Using Energy Balance in Porous Media to Determine Wettability

Abstract Recent derivation of a thermodynamically consistent contact angle estimates from high-resolution 3D x-ray imaging has proven successful to determine rock wettability based on energy balance assumptions. This method involves computing the differences in interfacial areas and curvatures from images acquired during a waterflood displacement, which are highly sensitive to the image resolution and segmentation quality. In this study, three different wettability rock samples were analysed, namely (i) a water-wet Bentheimer sandstone, (ii) a mixed-wet Ketton limestone, and (iii) an oil-wet reservoir carbonate. The average thermodynamic contact angles for the water-wet, mixed-wet, and oil-wet rock samples were 48.5° ± 5°, 121° ± 15°, and 111° ± 10° respectively. This work extends its novelty approach to analyse the spatial wettability variations by discretising each rock sample into smaller sections along the flow direction. A wider range of contact angle was calculated in the water-wet sample; however, because of the tiny sample size, a supplementary study is needed to further evaluate the local rock heterogeneity. Although the same wettability alteration protocol was implemented for mixed-wet and oil-wet rock samples, the displacement exhibited different behaviours. Interestingly, waterflooding in the mixed-wet rock governed by wettability control, in which water preferentially invades the more water-wet and then the more oil-wet regions of the pore spaces, resulting in an increase trend of contact angle over time.
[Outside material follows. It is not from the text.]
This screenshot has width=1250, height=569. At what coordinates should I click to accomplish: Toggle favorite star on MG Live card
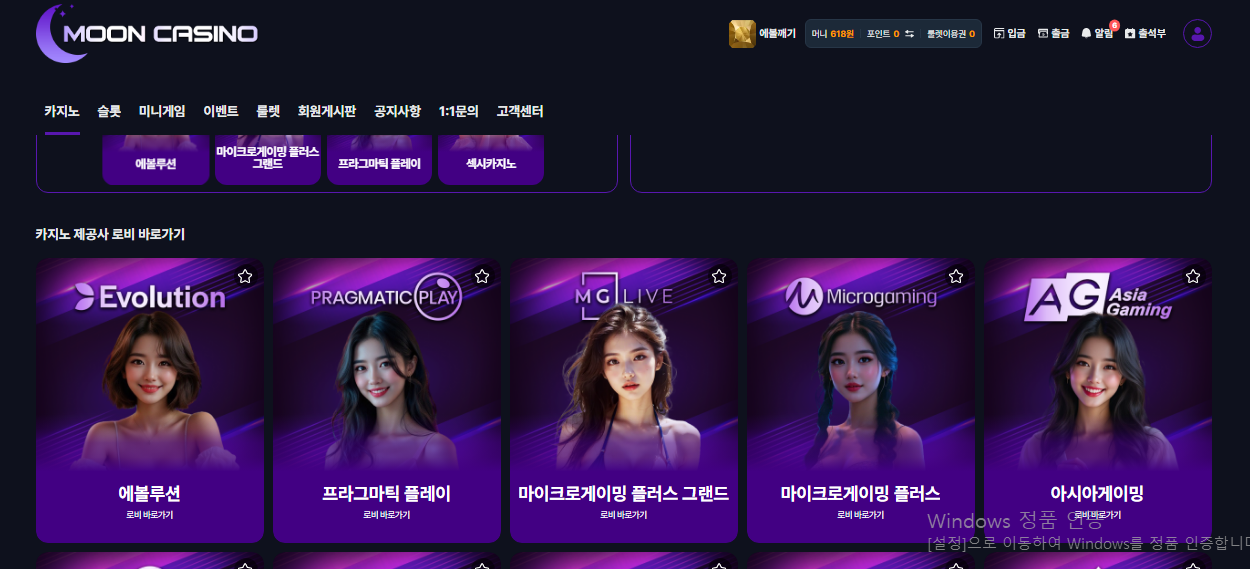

On the other hand, the oil-wet case has a more consistent contact angle because the pore filling sequence was controlled by the pore size; therefore, water was filling the larger pores preferentially. Haines jump was observed in the oil-wet rock during the initial water displacement, resulting in the abrupt change of mean curvatures and capillary pressure. Positive curvatures and capillary pressure in water-wet rock measurements validated that oil bulges into the water, in contrast to the mixed-wet and oil-wet samples. For oil-wet case, capillary pressure has larger negative values, as compared to the mixed-wet, implying that water needs higher pressure to bulge into the oil in the pore spaces.